Tongxinluo capsules constitute an innovative Chinese medicine composed of 12 types of Chinese medicines, such as ginseng (138). TXL is often used to treat angina pectoris in patients with coronary heart disease (139). TXL can improve MF in the following four ways: (1) it inhibits the transition of endothelial cells to mesenchymal cells (EndMTs), activates the neuregulin-1/epithelial growth factor receptor 4-protein kinase B/protein kinase B (NRG-1/ErbB-PI3K/AKT) signaling pathway, inhibits type I and III collagen, reduces extracellular matrix deposition, and alleviates MF (140). (2) The PI3K/AKT signaling pathway is activated to reduce MF (141). (3) Inhibiting the TGF-β1 pathway, reducing collagen fiber accumulation, and improving MF (142); (4) Stress on the ventricular wall related to the MF should be reduced, the MF should be improved, the myocardium should be protected, and myocardial ischemia should be improved (143). In chronic coronary syndrome (CCS), TXL can effectively improve clinical symptoms and protect the heart (144).
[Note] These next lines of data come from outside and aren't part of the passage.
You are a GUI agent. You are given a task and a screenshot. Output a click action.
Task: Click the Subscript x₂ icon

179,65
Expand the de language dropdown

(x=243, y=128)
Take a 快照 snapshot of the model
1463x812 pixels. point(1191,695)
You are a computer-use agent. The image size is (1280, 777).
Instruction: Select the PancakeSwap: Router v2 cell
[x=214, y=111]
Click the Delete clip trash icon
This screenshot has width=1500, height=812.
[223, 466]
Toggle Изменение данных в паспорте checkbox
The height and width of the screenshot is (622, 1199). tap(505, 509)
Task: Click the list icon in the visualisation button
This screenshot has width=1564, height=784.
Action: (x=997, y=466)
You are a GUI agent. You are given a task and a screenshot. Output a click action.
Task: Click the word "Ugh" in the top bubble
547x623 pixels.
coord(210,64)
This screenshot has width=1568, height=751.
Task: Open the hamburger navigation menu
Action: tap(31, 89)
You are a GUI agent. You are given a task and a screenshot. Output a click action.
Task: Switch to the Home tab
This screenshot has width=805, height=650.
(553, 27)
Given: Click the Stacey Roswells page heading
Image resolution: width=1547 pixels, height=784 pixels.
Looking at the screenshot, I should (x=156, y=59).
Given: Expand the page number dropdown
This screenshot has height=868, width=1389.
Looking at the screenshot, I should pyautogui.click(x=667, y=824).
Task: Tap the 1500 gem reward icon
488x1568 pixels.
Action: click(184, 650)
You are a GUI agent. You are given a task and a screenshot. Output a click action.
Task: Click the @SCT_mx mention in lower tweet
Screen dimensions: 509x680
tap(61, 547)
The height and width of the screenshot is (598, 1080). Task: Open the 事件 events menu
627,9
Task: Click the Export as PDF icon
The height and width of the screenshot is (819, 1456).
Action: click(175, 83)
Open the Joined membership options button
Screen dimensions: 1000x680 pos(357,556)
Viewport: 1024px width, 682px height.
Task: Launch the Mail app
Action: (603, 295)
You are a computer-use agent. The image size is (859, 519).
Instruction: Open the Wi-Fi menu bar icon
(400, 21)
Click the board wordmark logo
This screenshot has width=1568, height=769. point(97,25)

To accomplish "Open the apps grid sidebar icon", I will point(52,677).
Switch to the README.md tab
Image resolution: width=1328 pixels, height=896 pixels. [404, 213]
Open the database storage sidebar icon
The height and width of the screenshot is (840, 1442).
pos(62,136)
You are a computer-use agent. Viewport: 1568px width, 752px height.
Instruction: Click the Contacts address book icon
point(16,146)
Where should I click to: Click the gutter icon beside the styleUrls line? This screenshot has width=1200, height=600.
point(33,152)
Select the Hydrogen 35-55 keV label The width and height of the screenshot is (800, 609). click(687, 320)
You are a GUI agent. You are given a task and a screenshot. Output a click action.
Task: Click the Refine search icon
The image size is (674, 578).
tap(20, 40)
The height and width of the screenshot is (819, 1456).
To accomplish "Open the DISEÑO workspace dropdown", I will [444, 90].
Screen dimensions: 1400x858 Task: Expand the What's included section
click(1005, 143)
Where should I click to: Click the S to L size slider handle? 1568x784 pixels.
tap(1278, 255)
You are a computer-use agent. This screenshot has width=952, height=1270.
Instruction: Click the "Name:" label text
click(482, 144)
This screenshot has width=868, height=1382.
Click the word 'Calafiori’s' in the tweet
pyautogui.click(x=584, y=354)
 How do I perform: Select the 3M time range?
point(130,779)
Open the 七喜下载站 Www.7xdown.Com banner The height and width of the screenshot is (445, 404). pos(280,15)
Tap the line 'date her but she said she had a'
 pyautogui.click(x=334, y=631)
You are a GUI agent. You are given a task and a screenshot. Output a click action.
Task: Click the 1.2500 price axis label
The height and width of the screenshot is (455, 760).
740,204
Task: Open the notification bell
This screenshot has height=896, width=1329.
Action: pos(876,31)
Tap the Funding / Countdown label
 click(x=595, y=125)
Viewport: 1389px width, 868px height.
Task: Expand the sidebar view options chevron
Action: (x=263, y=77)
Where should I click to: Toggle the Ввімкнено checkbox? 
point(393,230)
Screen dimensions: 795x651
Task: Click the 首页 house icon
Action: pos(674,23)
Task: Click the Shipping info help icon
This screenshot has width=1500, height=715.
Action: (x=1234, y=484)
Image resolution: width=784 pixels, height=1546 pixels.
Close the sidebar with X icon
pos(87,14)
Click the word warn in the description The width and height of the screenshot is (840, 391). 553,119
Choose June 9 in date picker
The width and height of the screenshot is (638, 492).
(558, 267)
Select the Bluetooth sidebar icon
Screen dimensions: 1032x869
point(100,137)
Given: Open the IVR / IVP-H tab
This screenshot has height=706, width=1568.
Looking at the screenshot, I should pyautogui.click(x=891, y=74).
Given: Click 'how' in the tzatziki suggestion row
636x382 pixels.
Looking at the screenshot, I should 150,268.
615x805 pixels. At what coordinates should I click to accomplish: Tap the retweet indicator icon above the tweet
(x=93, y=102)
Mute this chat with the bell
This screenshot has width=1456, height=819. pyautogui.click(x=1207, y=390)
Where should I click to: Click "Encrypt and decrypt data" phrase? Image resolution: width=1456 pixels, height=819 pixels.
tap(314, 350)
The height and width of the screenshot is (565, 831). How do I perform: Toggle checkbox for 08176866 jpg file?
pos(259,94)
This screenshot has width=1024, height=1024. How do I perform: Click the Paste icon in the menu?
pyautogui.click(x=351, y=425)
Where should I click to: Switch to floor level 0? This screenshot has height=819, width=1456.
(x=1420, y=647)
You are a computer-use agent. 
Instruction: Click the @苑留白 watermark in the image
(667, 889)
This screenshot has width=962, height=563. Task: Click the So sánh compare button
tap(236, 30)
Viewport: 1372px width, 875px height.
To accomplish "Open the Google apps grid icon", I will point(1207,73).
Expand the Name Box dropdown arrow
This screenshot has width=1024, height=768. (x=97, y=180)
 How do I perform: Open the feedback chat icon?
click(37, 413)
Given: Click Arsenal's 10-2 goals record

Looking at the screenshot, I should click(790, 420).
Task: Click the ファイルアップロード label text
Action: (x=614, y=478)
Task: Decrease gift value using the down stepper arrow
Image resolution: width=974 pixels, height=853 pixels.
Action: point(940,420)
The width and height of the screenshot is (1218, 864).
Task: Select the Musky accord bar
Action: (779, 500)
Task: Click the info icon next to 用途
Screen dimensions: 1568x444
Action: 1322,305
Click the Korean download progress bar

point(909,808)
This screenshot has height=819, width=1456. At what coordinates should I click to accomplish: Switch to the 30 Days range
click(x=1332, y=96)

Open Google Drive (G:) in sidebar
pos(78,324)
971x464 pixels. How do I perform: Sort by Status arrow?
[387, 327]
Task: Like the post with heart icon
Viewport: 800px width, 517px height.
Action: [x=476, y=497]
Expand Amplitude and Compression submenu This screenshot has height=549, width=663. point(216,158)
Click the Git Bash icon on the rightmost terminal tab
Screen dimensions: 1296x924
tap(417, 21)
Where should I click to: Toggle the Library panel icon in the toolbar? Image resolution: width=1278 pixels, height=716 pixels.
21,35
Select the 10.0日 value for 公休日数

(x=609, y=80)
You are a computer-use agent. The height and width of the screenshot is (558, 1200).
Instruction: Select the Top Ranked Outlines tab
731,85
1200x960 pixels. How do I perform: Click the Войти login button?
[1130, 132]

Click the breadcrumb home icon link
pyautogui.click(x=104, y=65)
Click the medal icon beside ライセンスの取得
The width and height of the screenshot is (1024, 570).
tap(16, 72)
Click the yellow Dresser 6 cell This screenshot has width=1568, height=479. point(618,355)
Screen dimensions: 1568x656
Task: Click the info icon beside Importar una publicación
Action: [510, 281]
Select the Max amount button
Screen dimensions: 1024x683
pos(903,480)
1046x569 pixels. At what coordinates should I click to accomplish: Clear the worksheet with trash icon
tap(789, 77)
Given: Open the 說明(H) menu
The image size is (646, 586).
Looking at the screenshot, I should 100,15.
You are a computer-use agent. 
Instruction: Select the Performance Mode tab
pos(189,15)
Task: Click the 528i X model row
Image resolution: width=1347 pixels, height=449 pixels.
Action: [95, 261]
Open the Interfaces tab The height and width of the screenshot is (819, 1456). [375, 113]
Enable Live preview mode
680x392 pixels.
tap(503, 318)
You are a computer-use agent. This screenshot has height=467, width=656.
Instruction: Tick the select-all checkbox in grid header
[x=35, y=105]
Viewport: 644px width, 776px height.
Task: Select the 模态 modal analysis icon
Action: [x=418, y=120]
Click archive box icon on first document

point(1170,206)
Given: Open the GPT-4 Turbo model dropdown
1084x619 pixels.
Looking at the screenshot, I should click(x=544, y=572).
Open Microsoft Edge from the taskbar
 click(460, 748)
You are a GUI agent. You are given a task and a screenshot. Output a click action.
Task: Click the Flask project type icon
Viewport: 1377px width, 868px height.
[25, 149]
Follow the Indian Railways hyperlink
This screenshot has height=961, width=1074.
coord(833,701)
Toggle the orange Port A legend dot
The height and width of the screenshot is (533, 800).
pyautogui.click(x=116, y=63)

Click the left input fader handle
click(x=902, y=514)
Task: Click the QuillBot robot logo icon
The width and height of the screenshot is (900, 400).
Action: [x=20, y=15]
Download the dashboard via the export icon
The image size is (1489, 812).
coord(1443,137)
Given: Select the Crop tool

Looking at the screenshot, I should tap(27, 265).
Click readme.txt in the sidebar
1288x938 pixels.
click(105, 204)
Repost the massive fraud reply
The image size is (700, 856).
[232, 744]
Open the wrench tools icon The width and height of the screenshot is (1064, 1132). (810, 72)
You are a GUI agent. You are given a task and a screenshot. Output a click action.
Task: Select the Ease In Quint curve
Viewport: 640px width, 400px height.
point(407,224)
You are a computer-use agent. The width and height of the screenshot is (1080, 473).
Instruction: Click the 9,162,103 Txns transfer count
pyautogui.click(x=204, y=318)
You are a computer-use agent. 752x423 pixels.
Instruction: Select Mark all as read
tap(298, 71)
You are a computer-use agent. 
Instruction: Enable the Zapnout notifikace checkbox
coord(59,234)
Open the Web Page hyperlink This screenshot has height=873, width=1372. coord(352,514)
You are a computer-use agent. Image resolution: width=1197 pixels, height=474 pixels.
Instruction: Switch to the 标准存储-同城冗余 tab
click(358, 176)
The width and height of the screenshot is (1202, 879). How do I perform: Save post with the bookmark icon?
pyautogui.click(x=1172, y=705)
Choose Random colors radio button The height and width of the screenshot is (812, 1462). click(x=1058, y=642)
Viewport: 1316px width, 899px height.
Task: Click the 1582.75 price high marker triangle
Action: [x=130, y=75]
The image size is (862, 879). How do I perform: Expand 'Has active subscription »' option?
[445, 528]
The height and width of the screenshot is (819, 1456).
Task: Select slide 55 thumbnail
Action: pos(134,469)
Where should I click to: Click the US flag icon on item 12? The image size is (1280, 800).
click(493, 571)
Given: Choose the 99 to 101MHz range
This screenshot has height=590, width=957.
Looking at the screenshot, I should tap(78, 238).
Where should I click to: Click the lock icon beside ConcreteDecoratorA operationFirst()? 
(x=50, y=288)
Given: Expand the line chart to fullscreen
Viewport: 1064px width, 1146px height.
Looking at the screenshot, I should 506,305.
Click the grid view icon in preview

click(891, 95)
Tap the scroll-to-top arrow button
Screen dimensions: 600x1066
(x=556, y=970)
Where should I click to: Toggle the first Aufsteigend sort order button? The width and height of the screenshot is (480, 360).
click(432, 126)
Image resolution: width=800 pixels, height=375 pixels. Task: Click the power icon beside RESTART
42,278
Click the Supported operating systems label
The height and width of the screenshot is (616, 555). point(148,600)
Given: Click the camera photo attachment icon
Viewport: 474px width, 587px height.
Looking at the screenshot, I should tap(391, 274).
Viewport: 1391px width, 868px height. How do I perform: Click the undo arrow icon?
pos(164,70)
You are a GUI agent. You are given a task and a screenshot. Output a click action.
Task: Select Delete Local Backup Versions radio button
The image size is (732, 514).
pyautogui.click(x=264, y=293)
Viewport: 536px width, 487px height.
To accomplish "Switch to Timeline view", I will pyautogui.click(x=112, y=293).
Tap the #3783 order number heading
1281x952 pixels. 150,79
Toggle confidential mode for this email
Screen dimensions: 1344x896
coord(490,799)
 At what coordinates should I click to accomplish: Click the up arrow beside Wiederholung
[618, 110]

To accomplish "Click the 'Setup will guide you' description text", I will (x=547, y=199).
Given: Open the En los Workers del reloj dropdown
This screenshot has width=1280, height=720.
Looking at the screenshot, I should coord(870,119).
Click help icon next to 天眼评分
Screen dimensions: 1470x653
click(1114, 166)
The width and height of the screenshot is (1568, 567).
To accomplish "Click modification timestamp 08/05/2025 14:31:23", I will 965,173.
The mechanism of action of TXL in improving MF is unclear, and further experimental studies are needed to determine whether it is accomplished by a single component or multiple compounds (142). Most clinical trial data on TXL are from China, and high-quality, large-scale, multi-center, and randomized controlled clinical trials are lacking (145).

Wenxin granules, Yixinshu capsules (YXS), Qifu yixin prescription (QFYX), and other proprietary Chinese medicines can also improve MF. Wenxin granules can improve MF, ventricular remodeling, and cardiac function by regulating the unfolded protein response (146). YXS regulates the retinoblastoma/histone deacetylase 1/GATA-binding protein 4 (RB/HDAC1/GATA4) pathway, improves MF, and restores cardiac function (147). QFYX improves MF and inhibits myocardial hypertrophy through the β-arrestin2 (β-arr2) pathway (Table 3) (148).